TASK DETAILS:
Return each entry exactly, with none missing.

Stored records:
^^^^

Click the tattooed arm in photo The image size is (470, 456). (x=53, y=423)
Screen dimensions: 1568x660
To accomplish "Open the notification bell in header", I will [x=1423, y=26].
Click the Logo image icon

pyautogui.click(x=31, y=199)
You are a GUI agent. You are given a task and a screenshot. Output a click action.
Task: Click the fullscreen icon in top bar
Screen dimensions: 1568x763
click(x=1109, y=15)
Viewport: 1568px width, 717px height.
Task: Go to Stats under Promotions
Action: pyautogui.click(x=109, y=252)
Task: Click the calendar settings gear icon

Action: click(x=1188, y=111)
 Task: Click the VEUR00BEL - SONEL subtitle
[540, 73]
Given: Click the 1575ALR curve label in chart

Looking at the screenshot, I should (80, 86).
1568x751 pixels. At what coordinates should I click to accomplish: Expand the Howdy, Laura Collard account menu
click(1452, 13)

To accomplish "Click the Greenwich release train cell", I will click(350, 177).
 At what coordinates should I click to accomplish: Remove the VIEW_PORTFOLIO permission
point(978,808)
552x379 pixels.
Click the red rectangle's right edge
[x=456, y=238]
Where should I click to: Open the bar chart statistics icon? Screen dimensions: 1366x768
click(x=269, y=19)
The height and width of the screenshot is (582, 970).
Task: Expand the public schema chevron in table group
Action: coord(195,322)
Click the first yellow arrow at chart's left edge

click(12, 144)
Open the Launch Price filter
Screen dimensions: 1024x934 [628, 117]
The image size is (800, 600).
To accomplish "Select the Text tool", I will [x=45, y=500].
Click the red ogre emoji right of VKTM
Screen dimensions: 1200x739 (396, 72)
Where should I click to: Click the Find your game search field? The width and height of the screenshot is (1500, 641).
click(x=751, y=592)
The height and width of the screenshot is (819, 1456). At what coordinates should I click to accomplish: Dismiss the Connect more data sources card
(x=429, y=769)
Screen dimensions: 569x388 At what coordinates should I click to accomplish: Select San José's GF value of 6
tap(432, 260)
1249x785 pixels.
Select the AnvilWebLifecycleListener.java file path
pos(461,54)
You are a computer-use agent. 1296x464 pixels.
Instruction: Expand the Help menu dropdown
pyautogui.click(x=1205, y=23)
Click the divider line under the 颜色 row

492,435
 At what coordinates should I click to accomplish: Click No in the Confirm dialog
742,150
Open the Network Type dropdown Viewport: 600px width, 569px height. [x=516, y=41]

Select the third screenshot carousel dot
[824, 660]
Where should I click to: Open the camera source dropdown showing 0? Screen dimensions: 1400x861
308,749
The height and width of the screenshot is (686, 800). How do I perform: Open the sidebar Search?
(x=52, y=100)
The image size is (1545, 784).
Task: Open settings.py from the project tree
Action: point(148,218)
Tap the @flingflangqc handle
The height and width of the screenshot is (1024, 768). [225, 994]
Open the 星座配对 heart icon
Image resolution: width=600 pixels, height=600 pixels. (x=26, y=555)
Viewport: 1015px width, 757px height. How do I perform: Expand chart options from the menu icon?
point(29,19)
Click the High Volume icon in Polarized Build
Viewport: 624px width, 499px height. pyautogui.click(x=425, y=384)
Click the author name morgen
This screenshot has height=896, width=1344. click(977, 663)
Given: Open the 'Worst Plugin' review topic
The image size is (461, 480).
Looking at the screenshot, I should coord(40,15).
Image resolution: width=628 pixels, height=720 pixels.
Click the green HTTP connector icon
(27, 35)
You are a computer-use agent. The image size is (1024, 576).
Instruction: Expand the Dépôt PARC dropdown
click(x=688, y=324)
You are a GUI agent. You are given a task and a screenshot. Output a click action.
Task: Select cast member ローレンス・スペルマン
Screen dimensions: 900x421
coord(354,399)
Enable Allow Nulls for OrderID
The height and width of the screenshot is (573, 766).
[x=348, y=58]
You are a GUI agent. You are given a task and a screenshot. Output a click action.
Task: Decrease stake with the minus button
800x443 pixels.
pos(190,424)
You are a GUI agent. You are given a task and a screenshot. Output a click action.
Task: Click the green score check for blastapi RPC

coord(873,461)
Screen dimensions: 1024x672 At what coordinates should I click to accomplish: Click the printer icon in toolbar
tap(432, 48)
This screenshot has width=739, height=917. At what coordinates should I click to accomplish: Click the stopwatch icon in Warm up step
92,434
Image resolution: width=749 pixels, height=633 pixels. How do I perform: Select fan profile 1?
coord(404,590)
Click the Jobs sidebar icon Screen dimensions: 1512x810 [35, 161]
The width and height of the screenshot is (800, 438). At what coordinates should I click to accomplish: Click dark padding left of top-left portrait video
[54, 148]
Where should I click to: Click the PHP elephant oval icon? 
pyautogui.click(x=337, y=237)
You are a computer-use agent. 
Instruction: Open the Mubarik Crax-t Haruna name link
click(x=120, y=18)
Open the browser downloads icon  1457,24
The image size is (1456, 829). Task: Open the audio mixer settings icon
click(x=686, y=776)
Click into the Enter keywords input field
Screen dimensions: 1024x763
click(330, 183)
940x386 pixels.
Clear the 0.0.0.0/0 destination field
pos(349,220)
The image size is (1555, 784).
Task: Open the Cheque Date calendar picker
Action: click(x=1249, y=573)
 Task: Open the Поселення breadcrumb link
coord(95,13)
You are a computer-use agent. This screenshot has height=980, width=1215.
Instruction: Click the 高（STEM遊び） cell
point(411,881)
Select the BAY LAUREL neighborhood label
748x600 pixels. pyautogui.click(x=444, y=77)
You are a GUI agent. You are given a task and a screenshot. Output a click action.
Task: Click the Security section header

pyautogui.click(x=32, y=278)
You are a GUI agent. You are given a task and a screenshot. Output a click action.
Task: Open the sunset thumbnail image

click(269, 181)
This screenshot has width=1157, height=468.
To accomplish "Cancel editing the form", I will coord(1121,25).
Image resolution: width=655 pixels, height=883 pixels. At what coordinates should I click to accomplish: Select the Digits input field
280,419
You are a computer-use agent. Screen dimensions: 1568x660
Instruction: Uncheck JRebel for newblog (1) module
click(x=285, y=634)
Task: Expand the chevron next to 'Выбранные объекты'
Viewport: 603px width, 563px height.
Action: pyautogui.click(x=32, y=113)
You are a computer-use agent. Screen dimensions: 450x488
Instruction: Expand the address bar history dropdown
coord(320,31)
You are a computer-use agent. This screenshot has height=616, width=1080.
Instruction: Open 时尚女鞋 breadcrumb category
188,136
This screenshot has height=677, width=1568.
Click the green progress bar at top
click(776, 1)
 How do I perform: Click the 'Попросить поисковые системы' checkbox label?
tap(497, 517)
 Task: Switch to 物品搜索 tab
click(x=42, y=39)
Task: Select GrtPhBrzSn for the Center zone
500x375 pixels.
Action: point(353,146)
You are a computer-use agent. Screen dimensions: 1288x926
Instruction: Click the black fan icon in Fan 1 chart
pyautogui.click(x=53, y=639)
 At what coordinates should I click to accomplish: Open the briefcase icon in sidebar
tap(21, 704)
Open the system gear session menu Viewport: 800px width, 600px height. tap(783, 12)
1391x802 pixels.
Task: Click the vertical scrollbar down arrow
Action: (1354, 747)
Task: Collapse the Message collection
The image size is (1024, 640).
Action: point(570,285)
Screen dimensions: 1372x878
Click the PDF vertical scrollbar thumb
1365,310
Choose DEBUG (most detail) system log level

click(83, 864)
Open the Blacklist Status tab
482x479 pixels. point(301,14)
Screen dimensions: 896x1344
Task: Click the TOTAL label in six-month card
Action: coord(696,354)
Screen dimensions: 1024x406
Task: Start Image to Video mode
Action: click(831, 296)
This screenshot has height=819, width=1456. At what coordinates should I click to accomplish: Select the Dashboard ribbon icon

^^^^

RESULT OF THIS EXERCISE:
Click the tattooed arm in photo The image size is (470, 456). (x=53, y=423)
Screen dimensions: 1568x660
To accomplish "Open the notification bell in header", I will [x=1423, y=26].
Click the Logo image icon

pyautogui.click(x=31, y=199)
You are a GUI agent. You are given a task and a screenshot. Output a click action.
Task: Click the fullscreen icon in top bar
Screen dimensions: 1568x763
click(x=1109, y=15)
Viewport: 1568px width, 717px height.
Task: Go to Stats under Promotions
Action: pyautogui.click(x=109, y=252)
Task: Click the calendar settings gear icon

Action: click(x=1188, y=111)
 Task: Click the VEUR00BEL - SONEL subtitle
[540, 73]
Given: Click the 1575ALR curve label in chart

Looking at the screenshot, I should (80, 86).
1568x751 pixels. At what coordinates should I click to accomplish: Expand the Howdy, Laura Collard account menu
click(1452, 13)

To accomplish "Click the Greenwich release train cell", I will click(350, 177).
 At what coordinates should I click to accomplish: Remove the VIEW_PORTFOLIO permission
point(978,808)
552x379 pixels.
Click the red rectangle's right edge
[x=456, y=238]
Where should I click to: Open the bar chart statistics icon? Screen dimensions: 1366x768
click(x=269, y=19)
The height and width of the screenshot is (582, 970).
Task: Expand the public schema chevron in table group
Action: coord(195,322)
Click the first yellow arrow at chart's left edge

click(12, 144)
Open the Launch Price filter
Screen dimensions: 1024x934 [628, 117]
The image size is (800, 600).
To accomplish "Select the Text tool", I will [x=45, y=500].
Click the red ogre emoji right of VKTM
Screen dimensions: 1200x739 (396, 72)
Where should I click to: Click the Find your game search field? The width and height of the screenshot is (1500, 641).
click(x=751, y=592)
The height and width of the screenshot is (819, 1456). At what coordinates should I click to accomplish: Dismiss the Connect more data sources card
(x=429, y=769)
Screen dimensions: 569x388 At what coordinates should I click to accomplish: Select San José's GF value of 6
tap(432, 260)
1249x785 pixels.
Select the AnvilWebLifecycleListener.java file path
pos(461,54)
You are a computer-use agent. 1296x464 pixels.
Instruction: Expand the Help menu dropdown
pyautogui.click(x=1205, y=23)
Click the divider line under the 颜色 row

492,435
 At what coordinates should I click to accomplish: Click No in the Confirm dialog
742,150
Open the Network Type dropdown Viewport: 600px width, 569px height. [x=516, y=41]

Select the third screenshot carousel dot
[824, 660]
Where should I click to: Open the camera source dropdown showing 0? Screen dimensions: 1400x861
308,749
The height and width of the screenshot is (686, 800). How do I perform: Open the sidebar Search?
(x=52, y=100)
The image size is (1545, 784).
Task: Open settings.py from the project tree
Action: point(148,218)
Tap the @flingflangqc handle
The height and width of the screenshot is (1024, 768). [225, 994]
Open the 星座配对 heart icon
Image resolution: width=600 pixels, height=600 pixels. (x=26, y=555)
Viewport: 1015px width, 757px height. How do I perform: Expand chart options from the menu icon?
point(29,19)
Click the High Volume icon in Polarized Build
Viewport: 624px width, 499px height. pyautogui.click(x=425, y=384)
Click the author name morgen
This screenshot has height=896, width=1344. click(977, 663)
Given: Open the 'Worst Plugin' review topic
The image size is (461, 480).
Looking at the screenshot, I should coord(40,15).
Image resolution: width=628 pixels, height=720 pixels.
Click the green HTTP connector icon
(27, 35)
You are a computer-use agent. The image size is (1024, 576).
Instruction: Expand the Dépôt PARC dropdown
click(x=688, y=324)
You are a GUI agent. You are given a task and a screenshot. Output a click action.
Task: Select cast member ローレンス・スペルマン
Screen dimensions: 900x421
coord(354,399)
Enable Allow Nulls for OrderID
The height and width of the screenshot is (573, 766).
[x=348, y=58]
You are a GUI agent. You are given a task and a screenshot. Output a click action.
Task: Decrease stake with the minus button
800x443 pixels.
pos(190,424)
You are a GUI agent. You are given a task and a screenshot. Output a click action.
Task: Click the green score check for blastapi RPC

coord(873,461)
Screen dimensions: 1024x672 At what coordinates should I click to accomplish: Click the printer icon in toolbar
tap(432, 48)
This screenshot has width=739, height=917. At what coordinates should I click to accomplish: Click the stopwatch icon in Warm up step
92,434
Image resolution: width=749 pixels, height=633 pixels. How do I perform: Select fan profile 1?
coord(404,590)
Click the Jobs sidebar icon Screen dimensions: 1512x810 [35, 161]
The width and height of the screenshot is (800, 438). At what coordinates should I click to accomplish: Click dark padding left of top-left portrait video
[54, 148]
Where should I click to: Click the PHP elephant oval icon? 
pyautogui.click(x=337, y=237)
You are a computer-use agent. 
Instruction: Open the Mubarik Crax-t Haruna name link
click(x=120, y=18)
Open the browser downloads icon  1457,24
The image size is (1456, 829). Task: Open the audio mixer settings icon
click(x=686, y=776)
Click into the Enter keywords input field
Screen dimensions: 1024x763
click(330, 183)
940x386 pixels.
Clear the 0.0.0.0/0 destination field
pos(349,220)
The image size is (1555, 784).
Task: Open the Cheque Date calendar picker
Action: click(x=1249, y=573)
 Task: Open the Поселення breadcrumb link
coord(95,13)
You are a computer-use agent. This screenshot has height=980, width=1215.
Instruction: Click the 高（STEM遊び） cell
point(411,881)
Select the BAY LAUREL neighborhood label
748x600 pixels. pyautogui.click(x=444, y=77)
You are a GUI agent. You are given a task and a screenshot. Output a click action.
Task: Click the Security section header

pyautogui.click(x=32, y=278)
You are a GUI agent. You are given a task and a screenshot. Output a click action.
Task: Open the sunset thumbnail image

click(269, 181)
This screenshot has width=1157, height=468.
To accomplish "Cancel editing the form", I will coord(1121,25).
Image resolution: width=655 pixels, height=883 pixels. At what coordinates should I click to accomplish: Select the Digits input field
280,419
You are a computer-use agent. Screen dimensions: 1568x660
Instruction: Uncheck JRebel for newblog (1) module
click(x=285, y=634)
Task: Expand the chevron next to 'Выбранные объекты'
Viewport: 603px width, 563px height.
Action: pyautogui.click(x=32, y=113)
You are a computer-use agent. Screen dimensions: 450x488
Instruction: Expand the address bar history dropdown
coord(320,31)
You are a computer-use agent. This screenshot has height=616, width=1080.
Instruction: Open 时尚女鞋 breadcrumb category
188,136
This screenshot has height=677, width=1568.
Click the green progress bar at top
click(776, 1)
 How do I perform: Click the 'Попросить поисковые системы' checkbox label?
tap(497, 517)
 Task: Switch to 物品搜索 tab
click(x=42, y=39)
Task: Select GrtPhBrzSn for the Center zone
500x375 pixels.
Action: point(353,146)
You are a computer-use agent. Screen dimensions: 1288x926
Instruction: Click the black fan icon in Fan 1 chart
pyautogui.click(x=53, y=639)
 At what coordinates should I click to accomplish: Open the briefcase icon in sidebar
tap(21, 704)
Open the system gear session menu Viewport: 800px width, 600px height. tap(783, 12)
1391x802 pixels.
Task: Click the vertical scrollbar down arrow
Action: (1354, 747)
Task: Collapse the Message collection
The image size is (1024, 640).
Action: point(570,285)
Screen dimensions: 1372x878
Click the PDF vertical scrollbar thumb
1365,310
Choose DEBUG (most detail) system log level

click(83, 864)
Open the Blacklist Status tab
482x479 pixels. point(301,14)
Screen dimensions: 896x1344
Task: Click the TOTAL label in six-month card
Action: coord(696,354)
Screen dimensions: 1024x406
Task: Start Image to Video mode
Action: click(831, 296)
This screenshot has height=819, width=1456. At what coordinates should I click to accomplish: Select the Dashboard ribbon icon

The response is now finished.